O Complexo Hospitalar Tarcísio de Miranda Burity, popularmente conhecido como Trauminha de Mangabeira, em João Pessoa, anunciou planos para a implementação de um sistema de reconhecimento facial em suas dependências. A medida visa aumentar a segurança do hospital e foi revelada pelo diretor da unidade, Felipe Medeiros, após um assassinato ocorrido na recepção na madrugada desta quinta-feira (22).

Com o videomonitoramento avançado, o objetivo é conseguir averiguar a ficha criminal de qualquer pessoa que adentre o hospital. Felipe Medeiros afirmou à TV Correio que a tecnologia será implantada o mais rápido possível para garantir um ambiente mais seguro para pacientes, acompanhantes e funcionários.

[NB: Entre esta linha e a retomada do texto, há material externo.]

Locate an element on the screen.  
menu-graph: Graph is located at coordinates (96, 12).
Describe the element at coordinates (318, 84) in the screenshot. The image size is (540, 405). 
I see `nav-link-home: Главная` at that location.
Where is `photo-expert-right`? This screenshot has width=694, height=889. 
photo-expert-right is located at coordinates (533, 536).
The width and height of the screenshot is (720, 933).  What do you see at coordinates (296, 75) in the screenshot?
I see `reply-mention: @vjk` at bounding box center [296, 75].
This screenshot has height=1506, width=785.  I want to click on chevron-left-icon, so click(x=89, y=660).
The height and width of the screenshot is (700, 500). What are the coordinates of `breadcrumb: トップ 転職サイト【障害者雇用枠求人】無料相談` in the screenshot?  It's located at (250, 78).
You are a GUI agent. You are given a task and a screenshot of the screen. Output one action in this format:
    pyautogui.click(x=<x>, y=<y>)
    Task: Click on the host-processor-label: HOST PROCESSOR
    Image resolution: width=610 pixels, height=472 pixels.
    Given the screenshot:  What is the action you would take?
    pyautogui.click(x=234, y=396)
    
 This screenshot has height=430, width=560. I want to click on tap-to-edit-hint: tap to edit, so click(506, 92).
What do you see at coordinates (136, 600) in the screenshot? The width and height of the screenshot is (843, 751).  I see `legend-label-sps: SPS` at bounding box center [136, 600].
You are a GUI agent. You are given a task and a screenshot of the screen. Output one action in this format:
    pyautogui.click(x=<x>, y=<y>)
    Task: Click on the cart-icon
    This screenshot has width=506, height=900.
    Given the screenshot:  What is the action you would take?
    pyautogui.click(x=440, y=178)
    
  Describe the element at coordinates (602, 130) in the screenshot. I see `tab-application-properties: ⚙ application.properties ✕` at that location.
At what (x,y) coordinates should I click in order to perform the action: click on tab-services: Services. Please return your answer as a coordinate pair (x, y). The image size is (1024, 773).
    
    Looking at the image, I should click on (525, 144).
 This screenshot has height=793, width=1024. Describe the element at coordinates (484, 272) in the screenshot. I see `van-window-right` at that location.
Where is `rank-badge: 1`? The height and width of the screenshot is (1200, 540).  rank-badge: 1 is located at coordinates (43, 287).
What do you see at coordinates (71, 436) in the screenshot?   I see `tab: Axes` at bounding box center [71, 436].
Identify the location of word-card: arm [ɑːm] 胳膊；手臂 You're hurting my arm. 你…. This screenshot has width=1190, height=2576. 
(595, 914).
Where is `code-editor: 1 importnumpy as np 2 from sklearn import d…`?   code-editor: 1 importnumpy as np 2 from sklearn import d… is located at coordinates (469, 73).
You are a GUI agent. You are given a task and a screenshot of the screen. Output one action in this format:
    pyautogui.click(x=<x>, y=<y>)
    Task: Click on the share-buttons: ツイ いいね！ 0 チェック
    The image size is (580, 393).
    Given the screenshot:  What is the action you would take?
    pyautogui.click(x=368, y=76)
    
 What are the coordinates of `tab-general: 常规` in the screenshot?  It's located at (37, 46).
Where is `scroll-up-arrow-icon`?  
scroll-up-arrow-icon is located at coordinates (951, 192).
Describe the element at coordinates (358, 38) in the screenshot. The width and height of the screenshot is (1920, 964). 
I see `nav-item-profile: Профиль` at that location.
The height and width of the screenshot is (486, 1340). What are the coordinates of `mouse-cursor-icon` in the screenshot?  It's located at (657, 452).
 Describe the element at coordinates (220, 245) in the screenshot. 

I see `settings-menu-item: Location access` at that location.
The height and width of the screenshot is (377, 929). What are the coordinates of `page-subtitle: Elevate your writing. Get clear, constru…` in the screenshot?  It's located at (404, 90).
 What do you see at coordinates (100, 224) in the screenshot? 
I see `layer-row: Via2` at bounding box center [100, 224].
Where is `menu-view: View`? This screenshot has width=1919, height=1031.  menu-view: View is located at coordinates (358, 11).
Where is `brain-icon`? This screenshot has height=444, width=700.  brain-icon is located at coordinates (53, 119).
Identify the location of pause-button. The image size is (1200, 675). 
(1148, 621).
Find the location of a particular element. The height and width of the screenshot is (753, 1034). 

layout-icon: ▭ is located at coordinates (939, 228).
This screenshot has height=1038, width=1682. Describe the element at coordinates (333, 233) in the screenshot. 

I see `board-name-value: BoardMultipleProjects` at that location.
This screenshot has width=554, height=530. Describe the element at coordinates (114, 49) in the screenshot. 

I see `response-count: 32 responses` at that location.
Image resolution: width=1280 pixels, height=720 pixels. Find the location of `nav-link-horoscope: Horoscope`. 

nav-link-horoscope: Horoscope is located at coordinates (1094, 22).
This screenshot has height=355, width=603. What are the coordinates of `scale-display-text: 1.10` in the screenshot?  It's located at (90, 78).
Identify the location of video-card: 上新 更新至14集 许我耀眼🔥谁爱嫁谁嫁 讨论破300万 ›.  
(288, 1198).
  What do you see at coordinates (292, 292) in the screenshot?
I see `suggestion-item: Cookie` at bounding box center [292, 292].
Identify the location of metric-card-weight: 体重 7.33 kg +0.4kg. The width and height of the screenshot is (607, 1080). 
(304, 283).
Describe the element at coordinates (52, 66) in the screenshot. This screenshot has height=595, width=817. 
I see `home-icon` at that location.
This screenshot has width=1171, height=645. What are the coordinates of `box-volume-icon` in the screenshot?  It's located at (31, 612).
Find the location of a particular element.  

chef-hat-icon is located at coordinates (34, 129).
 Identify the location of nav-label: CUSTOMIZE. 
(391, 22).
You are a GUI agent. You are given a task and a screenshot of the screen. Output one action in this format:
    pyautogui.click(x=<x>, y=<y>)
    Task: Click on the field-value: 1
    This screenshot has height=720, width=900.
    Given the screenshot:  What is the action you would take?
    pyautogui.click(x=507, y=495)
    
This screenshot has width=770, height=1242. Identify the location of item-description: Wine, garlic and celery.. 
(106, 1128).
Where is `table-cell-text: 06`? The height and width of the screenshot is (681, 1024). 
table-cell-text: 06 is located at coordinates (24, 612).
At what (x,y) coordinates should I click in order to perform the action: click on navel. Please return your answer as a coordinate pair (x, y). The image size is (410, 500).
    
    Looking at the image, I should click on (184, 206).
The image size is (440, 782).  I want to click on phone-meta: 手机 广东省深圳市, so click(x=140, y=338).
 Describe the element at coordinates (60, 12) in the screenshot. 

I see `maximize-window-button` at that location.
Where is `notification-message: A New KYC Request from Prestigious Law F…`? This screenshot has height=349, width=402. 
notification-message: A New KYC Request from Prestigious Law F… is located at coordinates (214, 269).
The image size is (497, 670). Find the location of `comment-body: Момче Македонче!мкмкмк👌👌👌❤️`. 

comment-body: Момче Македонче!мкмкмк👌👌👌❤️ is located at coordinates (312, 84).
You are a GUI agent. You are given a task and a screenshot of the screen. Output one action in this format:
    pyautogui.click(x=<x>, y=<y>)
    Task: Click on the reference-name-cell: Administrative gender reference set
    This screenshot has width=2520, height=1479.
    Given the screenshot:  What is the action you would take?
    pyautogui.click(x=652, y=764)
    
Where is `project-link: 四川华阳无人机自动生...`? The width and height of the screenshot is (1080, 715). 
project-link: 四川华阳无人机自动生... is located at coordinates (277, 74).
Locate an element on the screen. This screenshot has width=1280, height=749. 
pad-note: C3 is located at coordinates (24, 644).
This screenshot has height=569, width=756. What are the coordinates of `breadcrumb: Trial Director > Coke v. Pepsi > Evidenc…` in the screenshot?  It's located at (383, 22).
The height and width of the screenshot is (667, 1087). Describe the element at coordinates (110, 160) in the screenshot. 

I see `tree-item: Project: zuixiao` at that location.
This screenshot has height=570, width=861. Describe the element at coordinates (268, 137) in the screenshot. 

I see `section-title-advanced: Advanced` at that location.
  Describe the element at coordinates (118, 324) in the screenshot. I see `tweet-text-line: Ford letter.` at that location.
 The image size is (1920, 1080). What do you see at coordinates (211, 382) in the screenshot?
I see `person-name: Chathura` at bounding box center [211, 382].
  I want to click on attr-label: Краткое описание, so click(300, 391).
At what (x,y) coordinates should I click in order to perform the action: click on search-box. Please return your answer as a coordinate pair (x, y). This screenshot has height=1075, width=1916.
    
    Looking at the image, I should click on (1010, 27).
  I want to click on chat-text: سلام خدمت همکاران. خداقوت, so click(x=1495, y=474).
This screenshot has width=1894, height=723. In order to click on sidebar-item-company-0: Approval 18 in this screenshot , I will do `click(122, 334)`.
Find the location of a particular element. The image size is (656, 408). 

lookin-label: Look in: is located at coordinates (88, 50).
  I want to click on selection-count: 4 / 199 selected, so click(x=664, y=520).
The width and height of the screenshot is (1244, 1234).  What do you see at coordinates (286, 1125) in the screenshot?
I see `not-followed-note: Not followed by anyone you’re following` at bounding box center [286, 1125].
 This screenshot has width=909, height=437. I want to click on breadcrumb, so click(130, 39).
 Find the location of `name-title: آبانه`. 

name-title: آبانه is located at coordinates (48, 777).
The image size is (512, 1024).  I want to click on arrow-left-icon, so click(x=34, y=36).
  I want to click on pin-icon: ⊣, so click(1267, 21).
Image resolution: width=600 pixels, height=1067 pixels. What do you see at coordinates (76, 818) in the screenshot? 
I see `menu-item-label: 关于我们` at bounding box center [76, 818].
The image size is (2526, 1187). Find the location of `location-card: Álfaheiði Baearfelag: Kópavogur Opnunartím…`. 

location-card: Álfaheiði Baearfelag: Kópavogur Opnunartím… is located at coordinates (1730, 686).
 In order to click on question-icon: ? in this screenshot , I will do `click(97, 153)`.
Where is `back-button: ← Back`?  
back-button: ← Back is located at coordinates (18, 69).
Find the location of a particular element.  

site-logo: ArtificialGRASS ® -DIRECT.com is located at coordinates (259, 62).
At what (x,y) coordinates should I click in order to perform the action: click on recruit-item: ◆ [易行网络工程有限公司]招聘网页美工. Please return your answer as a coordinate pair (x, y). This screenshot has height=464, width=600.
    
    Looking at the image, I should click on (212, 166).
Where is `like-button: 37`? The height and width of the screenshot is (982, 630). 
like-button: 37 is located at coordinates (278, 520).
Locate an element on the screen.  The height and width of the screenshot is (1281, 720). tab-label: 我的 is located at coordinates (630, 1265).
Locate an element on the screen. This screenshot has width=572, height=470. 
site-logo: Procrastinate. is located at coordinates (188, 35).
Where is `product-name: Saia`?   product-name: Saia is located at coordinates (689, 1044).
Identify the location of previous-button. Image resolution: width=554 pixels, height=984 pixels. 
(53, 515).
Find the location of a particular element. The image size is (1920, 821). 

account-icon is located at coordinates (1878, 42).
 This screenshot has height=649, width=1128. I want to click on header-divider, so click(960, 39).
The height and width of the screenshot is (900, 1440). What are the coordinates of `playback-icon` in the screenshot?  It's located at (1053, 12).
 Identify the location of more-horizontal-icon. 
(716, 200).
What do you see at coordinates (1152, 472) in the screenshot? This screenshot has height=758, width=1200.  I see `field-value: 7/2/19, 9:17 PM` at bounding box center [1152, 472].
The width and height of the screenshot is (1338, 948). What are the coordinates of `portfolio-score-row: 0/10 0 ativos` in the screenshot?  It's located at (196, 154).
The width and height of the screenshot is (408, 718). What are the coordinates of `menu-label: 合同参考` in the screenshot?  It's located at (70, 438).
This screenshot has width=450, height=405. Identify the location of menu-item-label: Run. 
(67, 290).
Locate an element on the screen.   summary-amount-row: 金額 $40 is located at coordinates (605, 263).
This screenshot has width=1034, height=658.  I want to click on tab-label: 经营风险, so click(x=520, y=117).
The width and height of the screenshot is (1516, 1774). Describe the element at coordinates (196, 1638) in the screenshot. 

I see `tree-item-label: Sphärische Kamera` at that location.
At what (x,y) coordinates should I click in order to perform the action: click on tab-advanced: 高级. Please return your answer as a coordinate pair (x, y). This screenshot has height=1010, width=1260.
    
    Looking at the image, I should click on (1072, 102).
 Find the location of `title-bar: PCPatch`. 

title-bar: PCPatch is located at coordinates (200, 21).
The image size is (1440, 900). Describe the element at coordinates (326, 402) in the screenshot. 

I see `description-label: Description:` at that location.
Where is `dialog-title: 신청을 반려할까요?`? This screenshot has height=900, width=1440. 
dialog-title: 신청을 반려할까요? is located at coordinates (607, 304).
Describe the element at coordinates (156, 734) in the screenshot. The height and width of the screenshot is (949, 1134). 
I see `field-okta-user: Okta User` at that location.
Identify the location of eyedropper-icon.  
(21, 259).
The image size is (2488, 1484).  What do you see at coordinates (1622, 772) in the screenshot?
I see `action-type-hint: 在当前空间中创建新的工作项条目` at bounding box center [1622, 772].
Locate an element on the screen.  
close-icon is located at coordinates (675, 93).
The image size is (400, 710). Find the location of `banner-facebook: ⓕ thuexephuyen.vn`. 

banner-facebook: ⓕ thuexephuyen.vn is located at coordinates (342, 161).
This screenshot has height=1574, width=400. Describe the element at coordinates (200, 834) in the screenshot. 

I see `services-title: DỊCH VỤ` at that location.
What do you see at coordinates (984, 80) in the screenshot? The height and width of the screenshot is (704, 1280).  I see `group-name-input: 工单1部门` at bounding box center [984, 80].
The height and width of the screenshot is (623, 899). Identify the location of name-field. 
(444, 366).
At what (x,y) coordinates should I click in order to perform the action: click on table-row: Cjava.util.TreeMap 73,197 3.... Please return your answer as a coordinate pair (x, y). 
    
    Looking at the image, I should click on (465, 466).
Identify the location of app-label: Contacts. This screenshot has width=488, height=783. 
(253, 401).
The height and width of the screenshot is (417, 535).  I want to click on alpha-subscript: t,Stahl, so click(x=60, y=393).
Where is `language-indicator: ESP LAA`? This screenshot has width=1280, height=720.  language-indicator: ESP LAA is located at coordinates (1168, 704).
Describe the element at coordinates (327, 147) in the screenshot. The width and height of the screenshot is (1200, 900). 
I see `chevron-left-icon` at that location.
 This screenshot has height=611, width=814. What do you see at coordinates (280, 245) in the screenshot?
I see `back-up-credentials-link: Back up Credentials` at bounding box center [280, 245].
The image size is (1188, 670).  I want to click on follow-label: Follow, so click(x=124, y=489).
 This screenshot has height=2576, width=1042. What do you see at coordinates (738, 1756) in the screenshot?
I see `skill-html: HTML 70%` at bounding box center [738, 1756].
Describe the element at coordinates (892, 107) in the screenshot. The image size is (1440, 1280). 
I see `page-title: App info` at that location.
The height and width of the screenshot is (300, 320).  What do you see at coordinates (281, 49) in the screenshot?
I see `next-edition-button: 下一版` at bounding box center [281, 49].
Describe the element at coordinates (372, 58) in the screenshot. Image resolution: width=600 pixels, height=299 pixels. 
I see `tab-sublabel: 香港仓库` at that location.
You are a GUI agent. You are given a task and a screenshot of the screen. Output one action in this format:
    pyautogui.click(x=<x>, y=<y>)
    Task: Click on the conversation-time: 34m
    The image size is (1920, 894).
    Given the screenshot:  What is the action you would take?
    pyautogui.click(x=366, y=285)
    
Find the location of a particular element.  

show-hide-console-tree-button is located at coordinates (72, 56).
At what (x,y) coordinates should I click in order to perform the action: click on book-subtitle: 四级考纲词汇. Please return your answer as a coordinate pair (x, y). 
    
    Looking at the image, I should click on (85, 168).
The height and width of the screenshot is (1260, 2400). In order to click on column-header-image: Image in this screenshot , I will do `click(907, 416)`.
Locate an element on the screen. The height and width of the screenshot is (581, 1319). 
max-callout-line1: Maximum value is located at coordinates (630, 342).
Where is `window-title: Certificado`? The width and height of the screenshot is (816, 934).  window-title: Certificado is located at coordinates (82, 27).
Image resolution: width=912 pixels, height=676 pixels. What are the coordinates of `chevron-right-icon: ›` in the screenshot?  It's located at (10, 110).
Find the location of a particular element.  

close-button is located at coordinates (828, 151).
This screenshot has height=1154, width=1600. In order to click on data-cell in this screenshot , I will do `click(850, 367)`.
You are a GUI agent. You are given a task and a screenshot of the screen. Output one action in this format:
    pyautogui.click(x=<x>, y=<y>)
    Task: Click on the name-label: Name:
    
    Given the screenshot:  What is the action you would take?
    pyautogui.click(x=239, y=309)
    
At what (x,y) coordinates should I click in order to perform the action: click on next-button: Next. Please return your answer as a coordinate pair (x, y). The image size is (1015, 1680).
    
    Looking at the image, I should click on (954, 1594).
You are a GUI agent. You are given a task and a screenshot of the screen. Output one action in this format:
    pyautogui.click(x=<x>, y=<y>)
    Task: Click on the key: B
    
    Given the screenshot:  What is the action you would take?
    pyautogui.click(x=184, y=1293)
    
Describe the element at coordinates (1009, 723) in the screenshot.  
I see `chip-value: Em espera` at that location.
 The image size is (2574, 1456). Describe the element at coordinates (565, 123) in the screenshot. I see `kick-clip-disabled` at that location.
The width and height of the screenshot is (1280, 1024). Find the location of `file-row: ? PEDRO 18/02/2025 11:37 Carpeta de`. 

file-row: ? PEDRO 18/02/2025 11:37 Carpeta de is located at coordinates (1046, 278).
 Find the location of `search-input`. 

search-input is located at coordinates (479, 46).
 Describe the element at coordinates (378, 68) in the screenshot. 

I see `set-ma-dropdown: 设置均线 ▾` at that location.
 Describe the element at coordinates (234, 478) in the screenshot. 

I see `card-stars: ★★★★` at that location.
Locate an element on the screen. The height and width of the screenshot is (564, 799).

O assassinato que motivou o anúncio ocorreu por volta das 2h da manhã desta quinta-feira. A vítima, identificada como Rodrigo Gomes Ferreira da Silva, de 30 anos, havia ido ao hospital com um ferimento no pé, acompanhado da mãe.

Após receber atendimento médico, enquanto aguardava do lado de fora do consultório, um homem armado e usando capacete invadiu a unidade e efetuou disparos contra Rodrigo, que não resistiu aos ferimentos e faleceu no local.

“Ele já entrou de forma violenta, com capacete para não ser identificado, e mostrando a arma. Foi tudo muito rápido”, relatou o diretor da unidade.

A mãe da vítima disse que tentou impedir que o filho fosse levado, mas não conseguiu. O homem acabou sendo executado na recepção do hospital. Testemunhas disseram à polícia que o suspeito contou com o apoio de outra pessoa que o aguardava do lado de fora do Trauminha.

Câmeras e segurança armada

Atualmente, o Trauminha de Mangabeira já conta com outros esquemas de segurança, incluindo câmeras de monitoramento e uma equipe de segurança não armada, responsável pela contenção de pacientes. A segurança armada do complexo é feita com o apoio da Guarda Civil Municipal e da Polícia Militar.